PAGE EXCERPT
"WHO ART THOU, LORD?" *
Nineteen hundred years ago there came into this world a Man whose Life of thirty-three years is the chief event in the world's history, and—whether we think of it or not—the chief event in the history here and hereafter of every one of us.
He was promised four thousand years before He came. The race, the tribe, the family, the time of His coming, the chief events of His Life were known. So that in the reign of the Roman Emperor, Augustus Caesar, when the time foretold by the prophets had come, there was a widespread expectation of a great Deliverer, and many eyes were turned to the little country of Palestine where He was to appear. And there, in Bethlehem, in a stable, on a winter's night, He came. Angels sang in the heavens and sent shepherds to His crib. A star shining out in the eastern sky brought wise men to His feet. Then the marvels around Him ceased, and whilst men were still expecting, and wondering why the promised One delayed so long, He was growing up from youth to manhood, and working at a carpenter's trade in the despised village of
At the age of thirty He left His cottage home and began to show Himself to men. The majesty and grace of His Person, His winning ways, the power and the sweetness of His words, and His marvellous works, (*Acts ix. 5.) soon carried His fame far beyond the limits of His own land. His feet trod the stormy waves. His voice stilled the tempests, cast out devils, and brought peace to the souls of men. The touch of His hand gave sight to the blind, hearing to the deaf, speech to the dumb, life to the dead.

DATASET EXTRACT
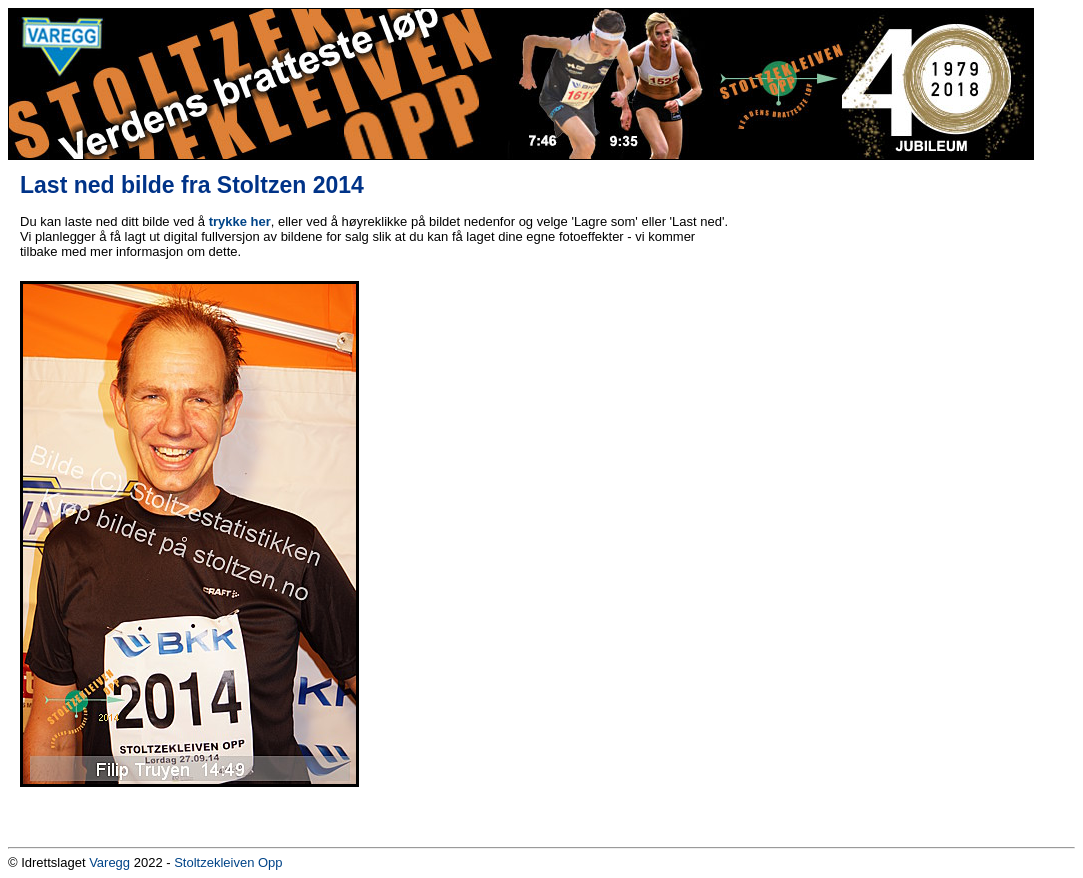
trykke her (240, 221)
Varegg (109, 862)
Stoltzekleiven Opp (228, 862)
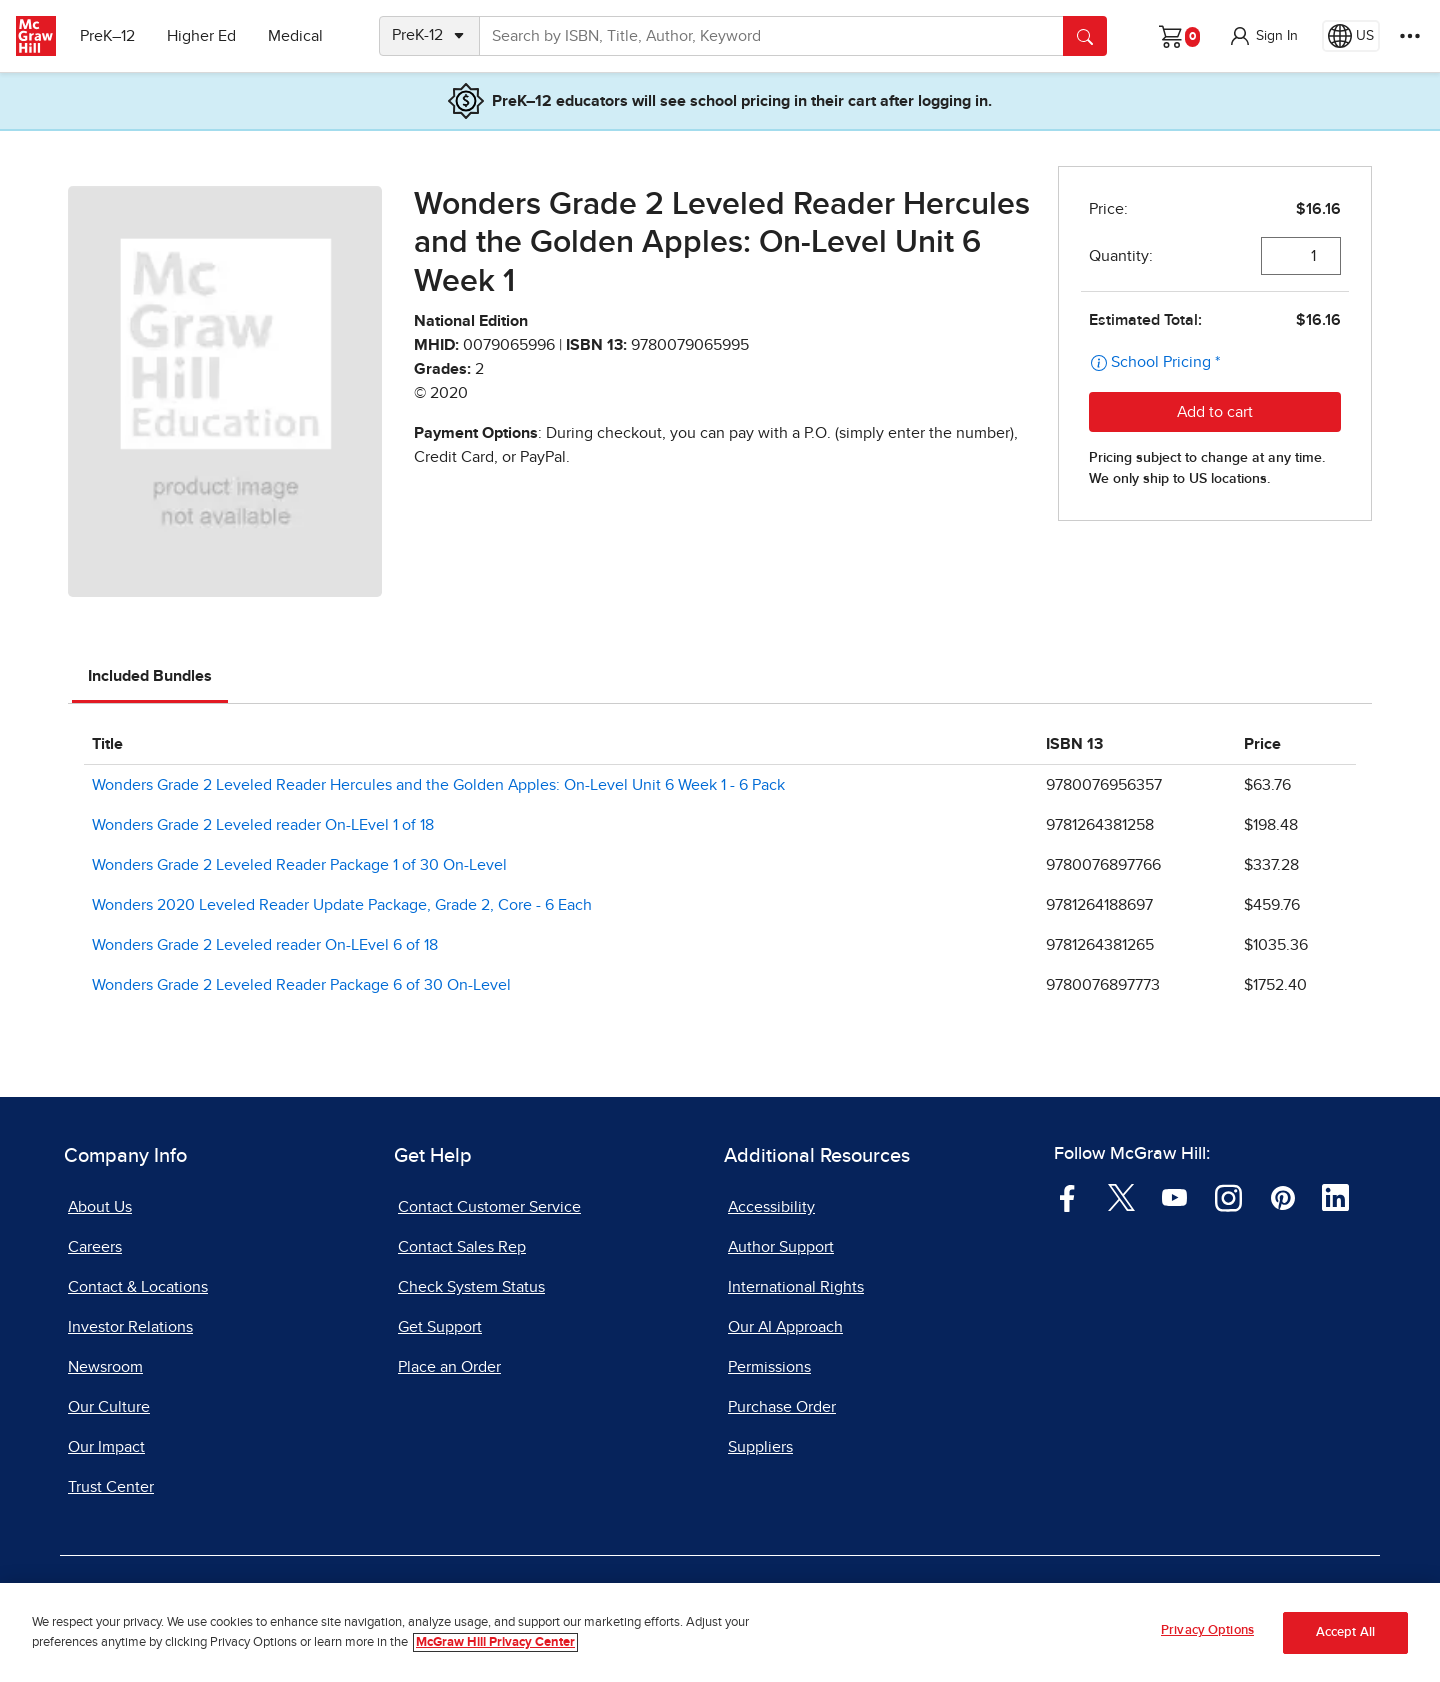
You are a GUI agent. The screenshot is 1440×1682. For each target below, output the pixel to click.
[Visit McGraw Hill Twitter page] (1121, 1197)
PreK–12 (107, 36)
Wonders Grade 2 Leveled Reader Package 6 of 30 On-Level (301, 985)
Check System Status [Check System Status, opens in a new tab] (471, 1287)
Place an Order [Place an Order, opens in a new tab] (449, 1367)
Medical (295, 36)
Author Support (781, 1247)
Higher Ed (201, 36)
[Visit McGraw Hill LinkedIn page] (1335, 1197)
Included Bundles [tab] (150, 676)
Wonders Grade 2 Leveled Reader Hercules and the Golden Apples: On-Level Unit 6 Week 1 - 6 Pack (438, 785)
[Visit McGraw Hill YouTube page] (1174, 1197)
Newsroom (105, 1367)
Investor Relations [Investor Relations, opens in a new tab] (130, 1327)
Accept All (1345, 1634)
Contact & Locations (138, 1287)
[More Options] (1410, 36)
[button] (1263, 36)
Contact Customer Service (489, 1207)
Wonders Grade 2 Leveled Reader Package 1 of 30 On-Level (299, 865)
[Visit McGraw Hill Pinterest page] (1282, 1197)
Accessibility (771, 1207)
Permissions (769, 1367)
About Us (100, 1207)
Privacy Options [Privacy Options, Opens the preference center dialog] (1207, 1632)
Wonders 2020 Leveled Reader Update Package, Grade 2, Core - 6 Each (342, 905)
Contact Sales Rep (462, 1247)
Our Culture (109, 1407)
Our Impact (106, 1447)
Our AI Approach (785, 1327)
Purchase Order (782, 1407)
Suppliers (760, 1447)
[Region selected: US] (1351, 36)
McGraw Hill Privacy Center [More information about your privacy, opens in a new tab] (495, 1643)
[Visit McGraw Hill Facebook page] (1067, 1197)
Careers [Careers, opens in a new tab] (95, 1247)
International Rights (796, 1287)
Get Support (440, 1327)
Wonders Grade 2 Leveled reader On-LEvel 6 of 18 (265, 945)
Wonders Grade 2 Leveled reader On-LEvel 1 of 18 (263, 825)
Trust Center (111, 1487)
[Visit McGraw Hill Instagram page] (1228, 1197)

TASK STATEMENT
For each of the statements below, say yes or no to whether it agrees with the text "Who Art Thou, Lord?", and quote the words of the text that decide it.
1. He was born in a stable in Bethlehem on a winter's night.
2. He began to show Himself to men at the age of thirty-three.
3. A star in the western sky brought wise men to Him.

TASK SOLUTION
1. Yes: "And there, in Bethlehem, in a stable, on a winter's night, He came."
2. No: "At the age of thirty He left His cottage home and began to show Himself to men."
3. No: "A star shining out in the eastern sky brought wise men to His feet."